# Business problem explenation

New York City is the most populous city in the Unites States with an estimated (2018) population of 8,4 million. The city is a vibrant metropolis with immigrants from all over the world living and working in the city, and also bringing some of their culture with them. According to Wikipedia large numbers of Irish, Italian, Jewish, and ultimately Asian and Hispanic Americans emigrated to New York throughout the 20th century, significantly influencing the culture and image of New York City. 
One of the best ways to notice different cultures is by exploring the gastronomical diversity in the city. In this case we will take a look at Chinese restaurants. In particular we will conduct an analysis trying to discover the following:

- how many Chinese restaurants are there in the NYC in the city?
- where are these restaurants located?
- using heat-map check which borough has the lowest density of Chinese restaurants?
- what neighbourhoods have the lowest number of Chinese restaurants?
- would these neighbourhoods be interesting locations to open a Chinese restaurant?

# Data

To conduct the analysis and solve the business problem different sources of data will be analysed and used:
- New York City open data website: https://opendata.cityofnewyork.us/
- Data which contains a list of NYC boroughs, along with their longitude, latitude boundaries available at: https://data.cityofnewyork.us/City-Government/Borough-Boundaries/tqmj-j8zm
- Data regarding population in NYC boroughs and neighborhoods: https://data.cityofnewyork.us/City-Government/New-York-City-Population-By-Neighborhood-Tabulatio/swpk-hqdp/data
- Foursquare list of chinese restaurants.
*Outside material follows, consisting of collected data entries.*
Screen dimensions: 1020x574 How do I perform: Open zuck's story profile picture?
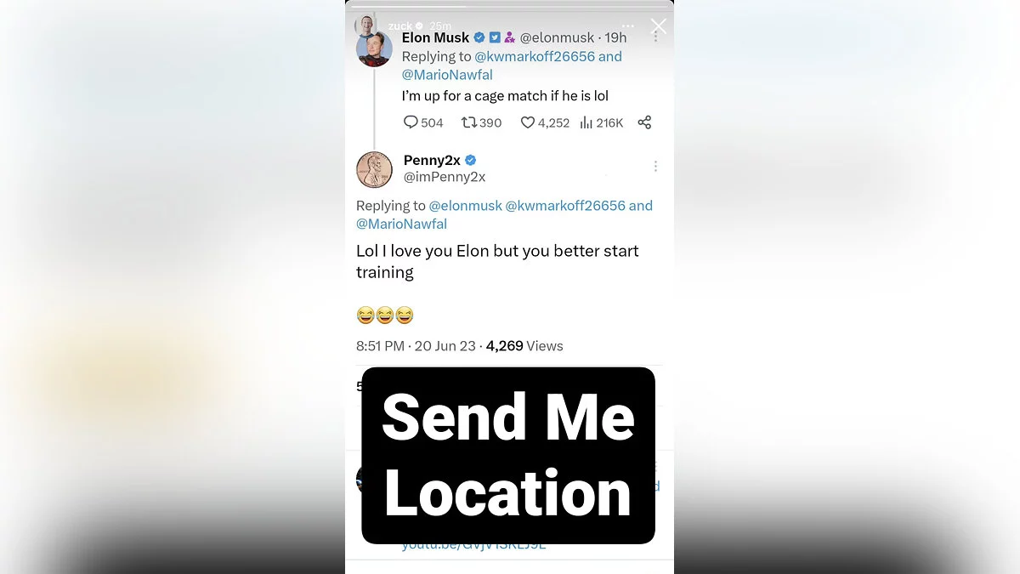(x=366, y=25)
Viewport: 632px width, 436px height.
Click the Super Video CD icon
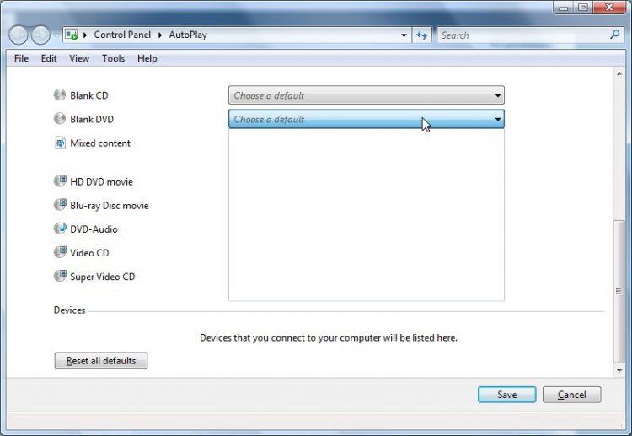60,276
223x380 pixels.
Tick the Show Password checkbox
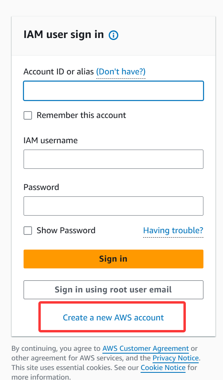click(x=28, y=230)
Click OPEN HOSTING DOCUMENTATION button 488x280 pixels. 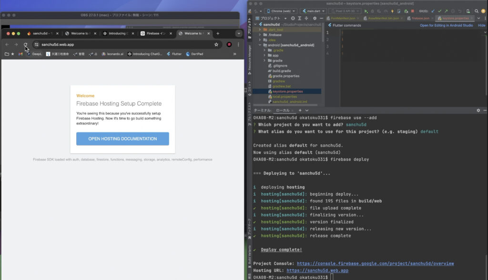[x=122, y=139]
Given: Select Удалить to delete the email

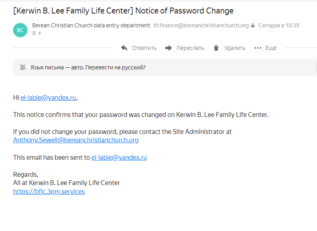Looking at the screenshot, I should 235,48.
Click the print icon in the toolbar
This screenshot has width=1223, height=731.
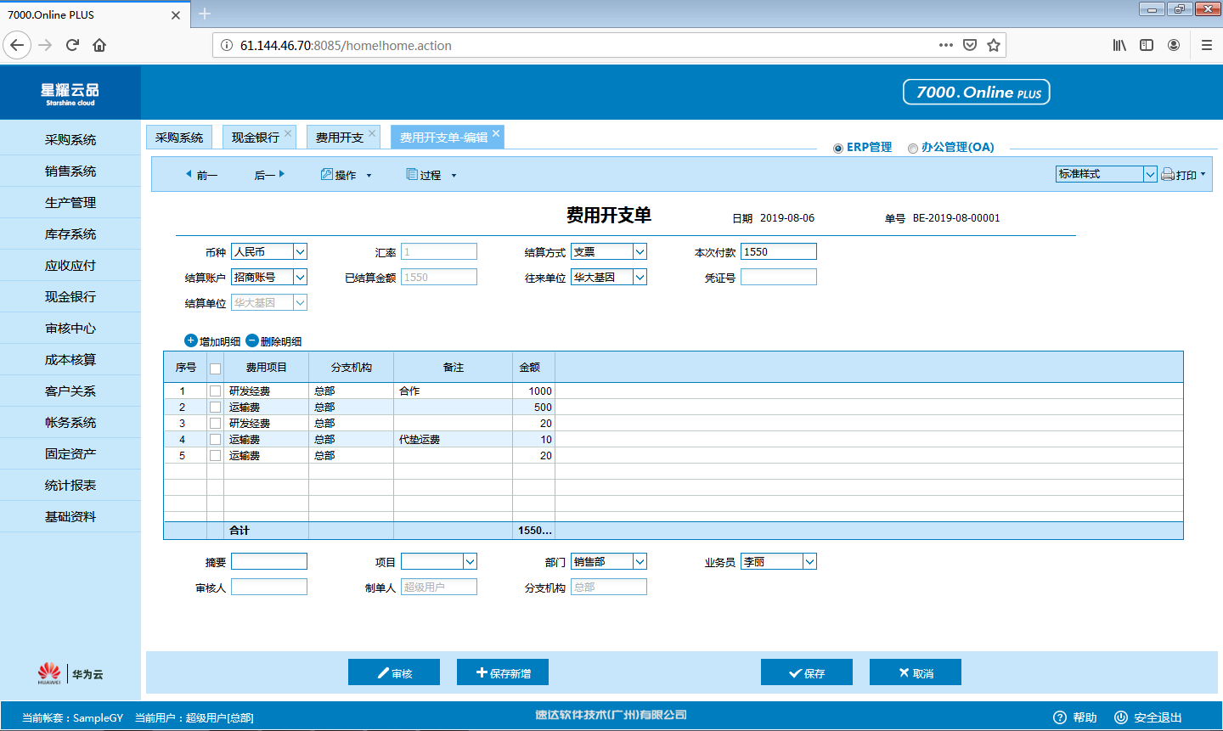tap(1168, 174)
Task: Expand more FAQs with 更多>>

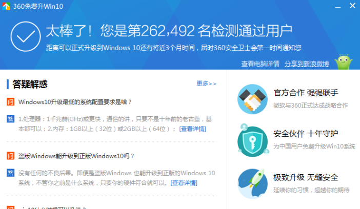Action: [206, 83]
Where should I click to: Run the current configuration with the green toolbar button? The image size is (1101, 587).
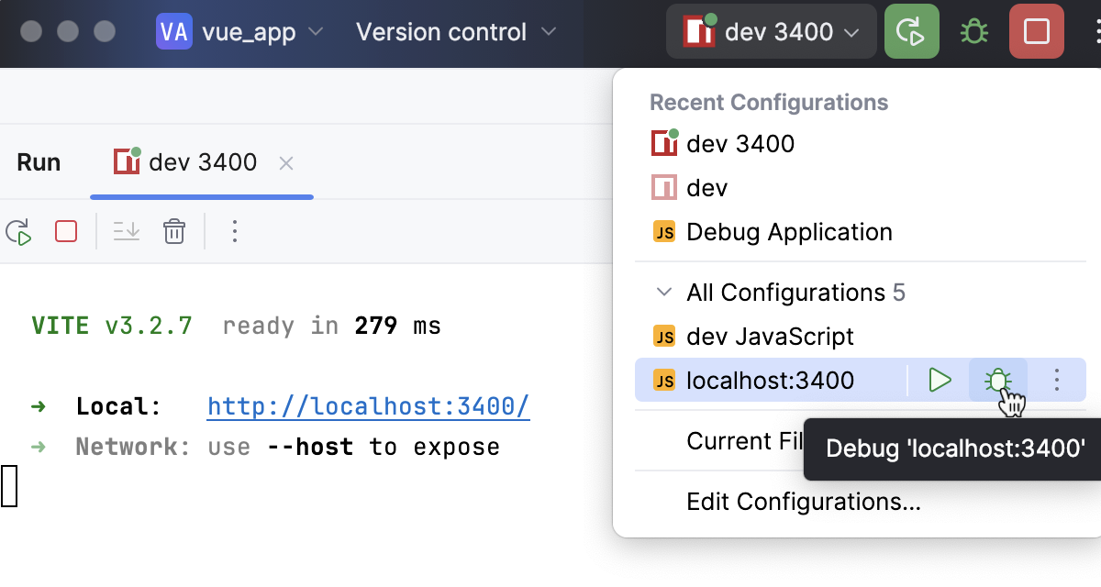coord(911,31)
By using this API I will get all venues in every neighborhood and further explore which of these are chinese restaurants.

In [1]:
# Firstly let's import all the necessary libraries

import pandas as pd
import numpy as np

pd.set_option('display.max_columns', None)
pd.set_option('display.max_rows', None)

import json

from geopy.geocoders import Nominatim # convert an address into latitude and longitude values

import requests # library to handle requests
from pandas.io.json import json_normalize # tranform JSON file into a pandas dataframe

# Matplotlib and associated plotting modules
import matplotlib.cm as cm
import matplotlib.colors as colors

# import k-means from clustering stage
from sklearn.cluster import KMeans

#!conda install -c conda-forge folium=0.5.0 --yes # uncomment this line if you haven't completed the Foursquare API lab
import folium # map rendering library

print('Libraries imported.')

Libraries imported.


In the follwing steps we will define the location and get a map of New york City.

In [2]:
# Define location (New Yor City, New York, USA)
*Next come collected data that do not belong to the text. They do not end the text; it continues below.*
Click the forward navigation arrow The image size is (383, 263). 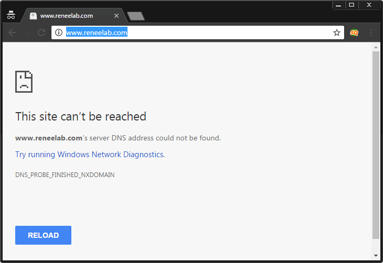click(x=27, y=32)
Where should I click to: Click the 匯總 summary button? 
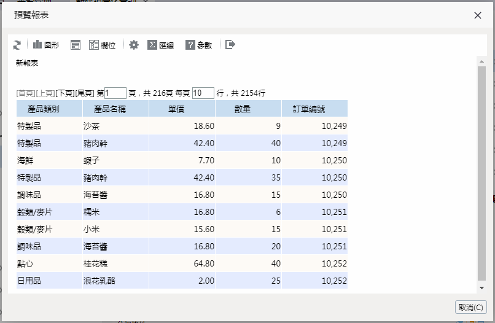click(160, 45)
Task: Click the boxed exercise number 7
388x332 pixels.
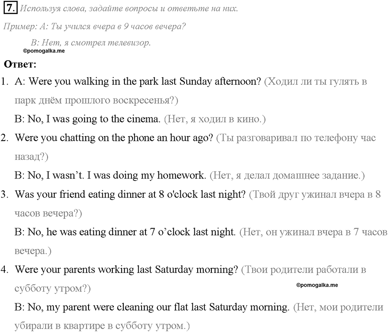Action: tap(11, 8)
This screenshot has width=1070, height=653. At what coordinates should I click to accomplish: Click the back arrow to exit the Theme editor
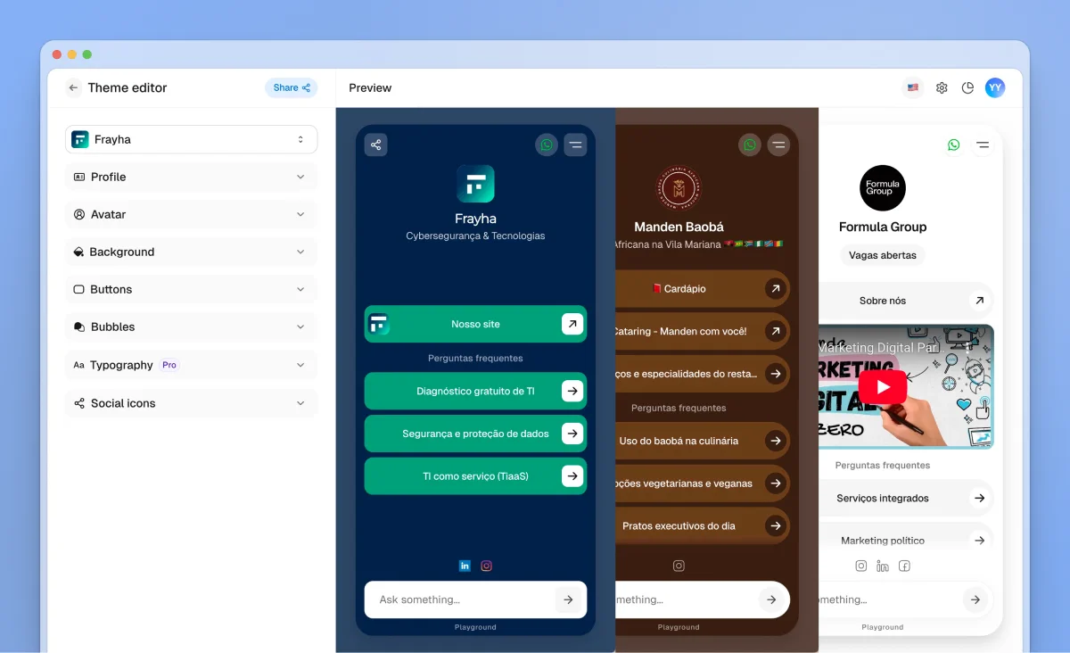tap(72, 87)
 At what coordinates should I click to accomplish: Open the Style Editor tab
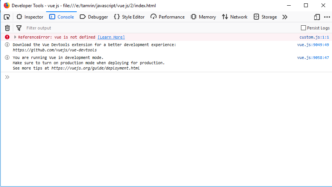[x=129, y=17]
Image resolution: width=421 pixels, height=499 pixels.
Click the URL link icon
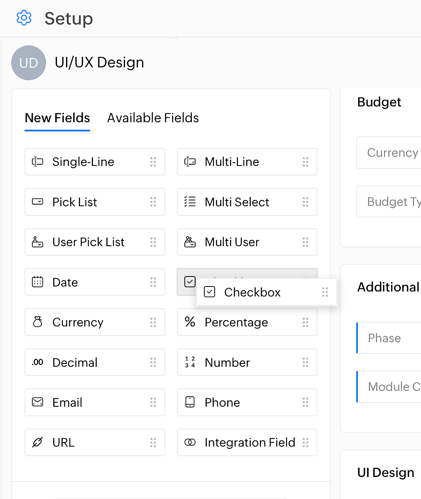pos(38,442)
address = 'New York City, New York'

geolocator = Nominatim(user_agent="ny_explorer")
location = geolocator.geocode(address)
latitude = location.latitude
longitude = location.longitude
print('The geographical coordinates of New York City, New York are {}, {}.'.format(latitude, longitude))

The geographical coordinates of New York City, New York are 40.7127281, -74.0060152.
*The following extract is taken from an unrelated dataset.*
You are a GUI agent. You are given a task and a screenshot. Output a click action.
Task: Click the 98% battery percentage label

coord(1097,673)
In order to get locations of all NYC boroughs and neighbourhoods we will use a json file containing all the necessary data regarding latitude and longitude.

In [24]:
nyc_center = latitude, longitude
nyc_center

(40.7127281, -74.0060152)

In [3]:
# Load the Boroughs and Neigborhoods data

with open('nyc_boroughs.json') as json_data:
    nyc = json.load(json_data)

neighborhoods_data = nyc['features']
neighborhoods_data[1]

{'type': 'Feature',
 'id': 'nyu_2451_34572.2',
 'geometry': {'type': 'Point',
  'coordinates': [-73.82993910812398, 40.87429419303012]},
 'geometry_name': 'geom',
 'properties': {'name': 'Co-op City',
  'stacked': 2,
  'annoline1': 'Co-op',
  'annoline2': 'City',
  'annoline3': None,
  'annoangle': 0.0,
  'borough': 'Bronx',
  'bbox': [-73.82993910812398,
   40.87429419303012,
   -73.82993910812398,
   40.87429419303012]}}

Now we will create an empty dataframe in which we will instert the data from 

In [4]:
# define the dataframe columns
column_names = ['Borough', 'Neighborhood', 'Latitude', 'Longitude'] 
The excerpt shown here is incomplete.